---- KUTIPAN BACAAN

Selain memuat hak-hak bagi konsumen, juga tertulis kewajiban yang
harus dilakukan oleh para pelaku usaha, yaitu :
a) beritikad baik dalam melakukan kegiatan usahanya;
b) memberikan informasi yang benar, jelas dan jujur mengenai kondisi dan jaminan barang dan/atau jasa serta memberi penjelasan penggunaan, perbaikan dan pemeliharaan;
c) memperlakukan atau melayani konsumen secara benar dan jujur serta tidak diskriminatif;
d) menjamin mutu barang dan/atau jasa yang diproduksi dan/atau diperdagangkan berdasarkan ketentuan standar mutu barang dan/atau jasa yang berlaku;
e) memberi kesempatan kepada konsumen untuk menguji, dan/atau mencoba barang dan/atau jasa tertentu serta memberi jaminan dan/atau garansi atas barang yang dibuat dan/atau yang diperdagangkan;
f) memberi kompensasi, ganti rugi dan/atau penggantian atas kerugian akibat penggunaan, pemakaian dan pemanfaatan barang dan/atau jasa yang diperdagangkan;
g) memberi kompensasi, ganti rugi dan/atau penggantian apabila barang dan/atau jasa yang diterima atau dimanfaatkan tidak sesuai dengan perjanjian.
Perlindungan atas Konsumen merupakan hal yang sangat penting
dalam hukum Islam. Islam melihat sebuah perlindungan konsumen bukan
sebagai hubungan keperdataan semata melainkan menyangkut kepentingan
publik secara luas, bahkan menyangkut hubungan antara manusia dengan Allah SWT. Dalam konsep hukum Islam perlindungan atas tubuh berkait dengan hubungan vertikal (Manusia dengan Allah) dan horizontal (Sesama manusia). Dalam Islam melindungi manusia dan juga masyarakat sudah merupakan kewajiban negara sehingga melindungi konsumen sesuai dengan kaidah Islam harus diperhatikan. Bagi Republik Indonesia sebagai negara yang mempunyai bagian terbesar warga negara dan penduduk yang beragama Islam, memberikan kepastian hukum dan jaminan hukum terhadap kehalalan pangan dan produk lainnya adalah conditio sine qua non.
            Konsumen adalah raja, pepatah itu memang benar adanya. Melalui konsumenlah maka barang dan produk yang dijual akan dibeli dan dipergunakan. Jika kemauan konsumen tidak dipenuhi bisa dipastikan bahwa produk yang diproduksi dan dijual produsen tidak akan laku. Ini artinya hak konsumen adalah pertimbangan utama yang akan diperhatikan oleh si produsen sebelum ia menjual produknya. Banyak sekali aspek perlindungan dan hak konsumen yang kurang terperhatikan saat ini. Termasuk dalam masalah kehalalan produk pangan. Namun faktanya di lapangan banyak hak konsumen muslim untuk makanan halal ini yang tidak diperhatikan oleh produsen, terutama oknum-oknum produsen nakal. Seperti pemalsuan produk, penggunaan logo halal palsu maupun pengoplosan produk. Konsumenlah yang mesti cermat dalam menghadapi permasalah ini. Rajin bertanya dan melihat logo halal MUI adalah salah satu tips yang bisa dilakukan saat akan mengkonsumsi produk halal.

--------
---- BAHAN SUMBER

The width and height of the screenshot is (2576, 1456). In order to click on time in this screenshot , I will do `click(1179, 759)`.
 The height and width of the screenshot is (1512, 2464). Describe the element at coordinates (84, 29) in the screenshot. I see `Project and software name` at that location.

--------

◆ SOAL LATIHAN
Tulis ulang bagian kutipan tentang perlindungan konsumen dari "Perlindungan atas Konsumen" sampai "sine qua non.", termasuk kedua batas itu. Ganti "kewajiban negara" dengan "tanggung jawab negara".

◆ JAWABAN SOAL
Perlindungan atas Konsumen merupakan hal yang sangat penting
dalam hukum Islam. Islam melihat sebuah perlindungan konsumen bukan
sebagai hubungan keperdataan semata melainkan menyangkut kepentingan
publik secara luas, bahkan menyangkut hubungan antara manusia dengan Allah SWT. Dalam konsep hukum Islam perlindungan atas tubuh berkait dengan hubungan vertikal (Manusia dengan Allah) dan horizontal (Sesama manusia). Dalam Islam melindungi manusia dan juga masyarakat sudah merupakan tanggung jawab negara sehingga melindungi konsumen sesuai dengan kaidah Islam harus diperhatikan. Bagi Republik Indonesia sebagai negara yang mempunyai bagian terbesar warga negara dan penduduk yang beragama Islam, memberikan kepastian hukum dan jaminan hukum terhadap kehalalan pangan dan produk lainnya adalah conditio sine qua non.